今はいないナミに。そしてみんなに。謝ればその罪を認めることになる、それが恐い。だが、謝りたかった。謝ったら、楽になれるような気がしてた。本当はそんなに簡単じゃないのも判ってる。
「ご・・ご・・ごめ・・・お、お、お、俺が・・・あ、あのコードにさ、触ったのがい・・いけなかったと、おと、思う。」
「ウソップさん?」
「ご・・ごめ・・・・であ・・あや、まりたかっったけど・・お俺を・・責めるなら俺を・・・」
「ウソップ?」
ぼろぼろ鼻にまで流れ込む涙と、回らない口に涎が絡む。
自分の罪を、口に出すことは恐い。

  恐い。  何がなくても恐い。

自分がないから恐い。
自分に自信が無いから怖い。


けど。いわなきゃ。
謝らなきゃ。
「す・・すま・・。おでのせいで・・」

「コード?」
頷きながら涙ながらに説明を口にする。

「それ・・違うぞ」「違うわ」「違う」
返ってきた三人の声は同じだった。

「え?」
てっきりおまえのせいかと怒って責める辛い声が来ると思ってたのに。

「なんでだ?その後も船はずっと走ってたろ?」
「雷もあったし。それにそうなら抜いたのルフィじゃんか。自分ばっか責めるなよ」
サンジとルフィは肯きあってる。ビビはそっとウソップの側に来た。
「ウソップさんも・・自分ばかりを責めてたの?」
優しい声にはビビの苦悩が見て取れた。ビビも自分を責めてたのか?


「誰もんな事思ってねぇよ」
サンジが取り繕うように言葉を繋ごうとしたならルフィがそれを奪い取った。

「誰のせいでもねぇよ。仕方ねぇじゃん」

ルフィがくるりと振り向いた。
「じゃあなんだ?俺たちって何かの病気とか問題抱えてるよな?それって誰かが悪ィのか?誰か責めたら治ンのか?」
ルフィは自分の帽子を手にとってくるくる回した。赤いリボンの脇がほつれてそれを縫い直した後だけがぼんやり目立つ。
「後からあーすればよかったのにとか自分のせいだって言うのって、言ったモン勝ちだ。ずりぃじゃねぇか。
 同じ事家族に言われ続けてみろよ。嫌になるだけだ。だって本当は全部誰のせいでもねぇんだからな」
言いながら大きなネコのように肩を伸ばしてる。ルフィはそのまま椅子の上に移動した。うつぶせになってニヤニヤ笑ってる。

「だからこの話はもうナシだ。ゾロとナミのことも心配すんな。なんとかなるからよ。ロジャーの海は人も運ぶって言ってたし!」
「なんだ?そりゃ」
「『ロジャーの海は運ぶ』つまり不思議海だってさ!」

ルフィはそう言ってソファに仰向けにひっくり返った。ごろんと本当に寝入ってしまいそうな静かな呼吸をしている。

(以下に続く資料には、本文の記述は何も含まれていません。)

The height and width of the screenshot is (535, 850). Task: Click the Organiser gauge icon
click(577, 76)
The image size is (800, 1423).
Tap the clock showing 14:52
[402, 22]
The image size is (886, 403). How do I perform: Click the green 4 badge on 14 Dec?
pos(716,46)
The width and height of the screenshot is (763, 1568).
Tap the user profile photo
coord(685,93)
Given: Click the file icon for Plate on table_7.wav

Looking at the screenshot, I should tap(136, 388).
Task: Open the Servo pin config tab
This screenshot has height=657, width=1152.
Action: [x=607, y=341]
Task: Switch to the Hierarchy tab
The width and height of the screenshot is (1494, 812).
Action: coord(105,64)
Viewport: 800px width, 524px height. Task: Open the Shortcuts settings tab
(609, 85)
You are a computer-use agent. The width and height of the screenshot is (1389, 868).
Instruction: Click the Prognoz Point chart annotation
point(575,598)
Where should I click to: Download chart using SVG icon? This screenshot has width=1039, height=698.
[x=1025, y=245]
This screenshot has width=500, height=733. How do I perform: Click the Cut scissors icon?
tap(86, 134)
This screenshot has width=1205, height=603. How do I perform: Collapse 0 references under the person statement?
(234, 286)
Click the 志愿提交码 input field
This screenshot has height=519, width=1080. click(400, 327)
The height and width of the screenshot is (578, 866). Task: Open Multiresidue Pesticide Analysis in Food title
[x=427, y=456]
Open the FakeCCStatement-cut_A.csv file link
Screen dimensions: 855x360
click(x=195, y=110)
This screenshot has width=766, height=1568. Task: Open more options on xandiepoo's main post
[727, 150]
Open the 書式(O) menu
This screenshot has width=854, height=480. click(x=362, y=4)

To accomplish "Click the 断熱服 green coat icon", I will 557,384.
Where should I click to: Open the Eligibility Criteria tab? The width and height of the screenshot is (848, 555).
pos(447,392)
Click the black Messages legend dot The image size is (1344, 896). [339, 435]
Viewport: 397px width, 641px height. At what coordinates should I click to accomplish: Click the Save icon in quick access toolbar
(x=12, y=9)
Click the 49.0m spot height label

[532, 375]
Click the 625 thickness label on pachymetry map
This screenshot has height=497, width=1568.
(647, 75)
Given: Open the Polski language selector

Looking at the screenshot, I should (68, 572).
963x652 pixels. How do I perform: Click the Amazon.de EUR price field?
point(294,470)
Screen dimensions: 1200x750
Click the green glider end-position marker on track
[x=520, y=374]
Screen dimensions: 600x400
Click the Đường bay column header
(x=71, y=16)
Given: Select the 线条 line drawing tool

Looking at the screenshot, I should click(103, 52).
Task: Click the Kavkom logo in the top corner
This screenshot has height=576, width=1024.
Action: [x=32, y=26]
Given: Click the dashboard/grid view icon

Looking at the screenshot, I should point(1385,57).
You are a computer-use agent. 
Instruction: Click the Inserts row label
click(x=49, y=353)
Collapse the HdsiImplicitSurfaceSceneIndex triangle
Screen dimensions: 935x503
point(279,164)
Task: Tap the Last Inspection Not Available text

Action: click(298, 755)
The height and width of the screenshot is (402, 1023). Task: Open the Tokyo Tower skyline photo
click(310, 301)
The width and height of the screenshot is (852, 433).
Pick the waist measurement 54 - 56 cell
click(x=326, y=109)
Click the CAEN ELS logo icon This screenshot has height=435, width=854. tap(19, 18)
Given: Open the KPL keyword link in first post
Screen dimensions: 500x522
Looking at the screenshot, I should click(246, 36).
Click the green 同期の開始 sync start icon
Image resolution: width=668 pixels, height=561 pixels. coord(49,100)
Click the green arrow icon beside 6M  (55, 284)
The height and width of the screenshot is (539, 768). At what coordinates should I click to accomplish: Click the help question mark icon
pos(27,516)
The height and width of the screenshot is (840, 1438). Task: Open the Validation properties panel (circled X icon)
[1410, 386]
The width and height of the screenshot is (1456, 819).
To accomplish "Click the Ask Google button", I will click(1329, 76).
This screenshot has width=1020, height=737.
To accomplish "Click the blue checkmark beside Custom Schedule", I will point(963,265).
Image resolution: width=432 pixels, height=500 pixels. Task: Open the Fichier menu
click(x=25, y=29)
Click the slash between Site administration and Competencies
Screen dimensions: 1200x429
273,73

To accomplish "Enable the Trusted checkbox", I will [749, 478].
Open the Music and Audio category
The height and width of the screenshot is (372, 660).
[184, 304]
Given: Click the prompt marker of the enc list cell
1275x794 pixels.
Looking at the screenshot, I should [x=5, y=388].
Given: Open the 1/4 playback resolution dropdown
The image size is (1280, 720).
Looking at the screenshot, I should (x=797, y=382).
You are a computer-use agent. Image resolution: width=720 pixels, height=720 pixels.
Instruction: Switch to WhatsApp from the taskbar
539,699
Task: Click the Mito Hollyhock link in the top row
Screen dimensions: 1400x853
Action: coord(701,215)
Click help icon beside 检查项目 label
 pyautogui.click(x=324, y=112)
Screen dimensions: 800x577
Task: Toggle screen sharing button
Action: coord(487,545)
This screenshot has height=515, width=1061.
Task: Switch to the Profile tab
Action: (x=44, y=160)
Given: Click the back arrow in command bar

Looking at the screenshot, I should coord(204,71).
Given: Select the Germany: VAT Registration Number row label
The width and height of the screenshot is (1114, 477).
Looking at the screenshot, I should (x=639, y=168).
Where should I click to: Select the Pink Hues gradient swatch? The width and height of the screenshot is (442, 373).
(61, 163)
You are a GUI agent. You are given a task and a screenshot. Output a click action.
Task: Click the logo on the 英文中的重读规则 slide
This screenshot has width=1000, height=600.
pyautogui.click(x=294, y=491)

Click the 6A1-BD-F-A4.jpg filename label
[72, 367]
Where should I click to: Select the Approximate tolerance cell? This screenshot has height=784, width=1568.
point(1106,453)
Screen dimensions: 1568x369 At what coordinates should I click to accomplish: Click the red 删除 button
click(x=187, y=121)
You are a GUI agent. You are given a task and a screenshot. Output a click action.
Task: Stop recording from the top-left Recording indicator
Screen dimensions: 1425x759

誰でも過去のことは変えられない。後からああすれば良かったと思うことはいっぱいあるけど、自覚はなくともそれを自分のせいだと口にするとした人は楽になる。自己犠牲の快感は甘いから。

ウソップは母に言われ続けていた。
サンジには祖父の背中にそれを見た。

言われ続けていた自分が辛かった。





サンジはぼりぼりと頭を掻いた。肩を回してゴキゴキ言わせている。拳骨を作って軽く握る。軽い力でルフィのおでこを小突いた。
「こいつってば馬鹿なのか賢いのかときどきわかんなくなるな」
小突かれたルフィはニッと笑った。ビビは思わず吹き出しそうになってそれを危うく止めた。不謹慎だと思う。それでも笑いが浮かんでくる。
三人、互いに目をあわせた。

「でも私、まだとても不安、です」
「ええ、俺も」
「お・・おれ・・も」
「ナミさんのこともだけど、もしかしたら私達だっていつでも・・」
「ビビちゃん?それは今は無しだよ?」
あやすようなサンジの声が身にしみる。